Song Meaning
The lyrics paint a stark picture of a residential building where overt and casual xenophobia fester. Opa Friedrich, on the ground floor, clings to a revisionist history, blaming Americans for a lost war and implying a glorious past under a different regime. Meanwhile, Herr Lehmann from the first floor openly expresses his prejudice by allowing his dog to urinate in a sandbox, explicitly stating it's a space for Turkish children and showing no remorse. This sets a disturbing tone of ingrained, unapologetic racism within the building's residents.
The chorus, "Nazis im Haus - Ich halt es nicht mehr aus," acts as a desperate cry of anguish and a demand for action against this pervasive atmosphere. The repetition emphasizes the narrator's overwhelming distress and their desire for these individuals to leave, or for the narrator to expel them. It’s a visceral reaction to the normalization of hateful ideologies in their immediate living space.
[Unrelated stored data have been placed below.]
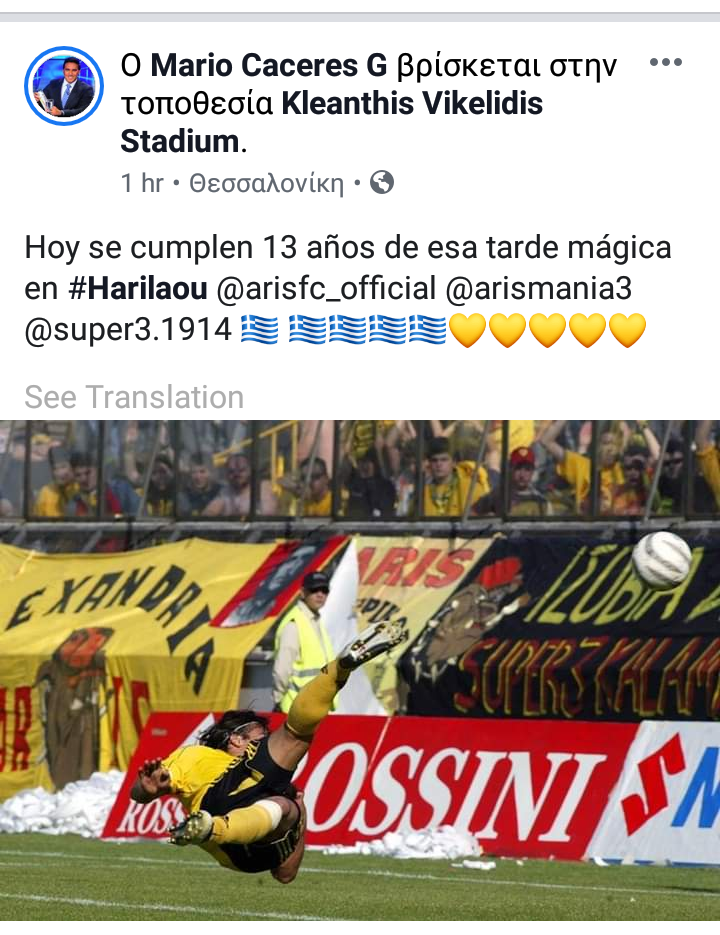Click the soccer ball in the photo
Image resolution: width=720 pixels, height=935 pixels.
coord(662,561)
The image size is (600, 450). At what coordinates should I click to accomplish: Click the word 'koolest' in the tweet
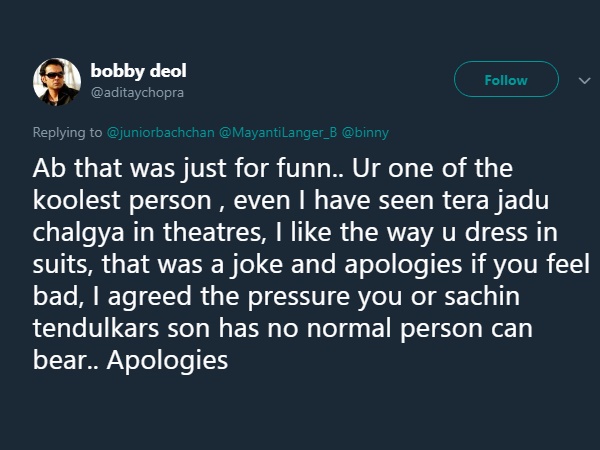click(77, 200)
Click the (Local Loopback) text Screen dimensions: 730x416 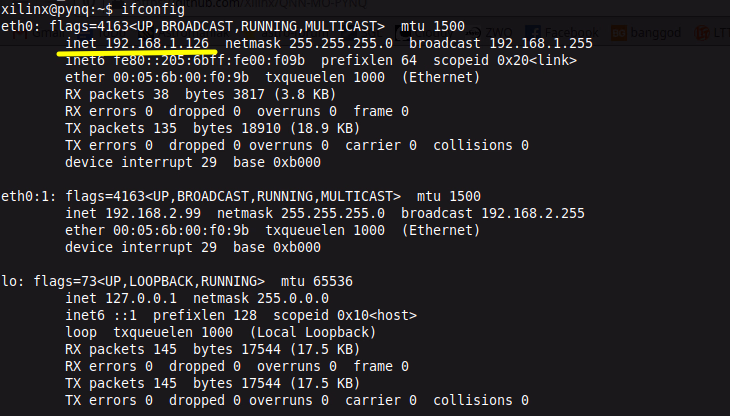coord(313,332)
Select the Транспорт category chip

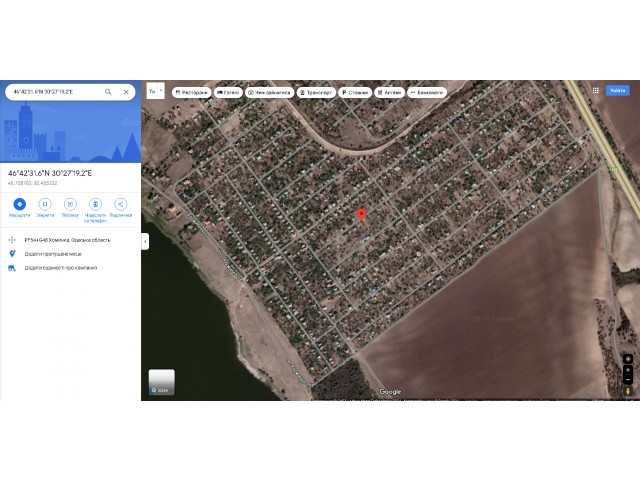[x=316, y=93]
Further up, Oma Müller on the third floor laments the 'messy' graffiti, nostalgically wishing for a time under 'the Führer' when such 'disruptions' wouldn't occur. This reveals a longing for authoritarian control and a past where perceived 'outsiders' were likely suppressed. The Hauswart's selective cleaning, removing all graffiti except the blatant "Ausländer raus!" (Foreigners out!), underscores the complicity and tacit acceptance of this extreme sentiment by those in positions of minor authority, solidifying the narrator's feeling of being trapped.
This lyrical construction effectively uses specific, everyday settings – a ground floor, a first-floor apartment, a sandbox, a hallway, a building’s cleaning service – to highlight how extremist ideologies can infiltrate and become normalized within ordinary life. The contrast between the mundane domesticity and the venomous pronouncements creates a powerful sense of unease, making the narrator's plea to escape this environment deeply resonant.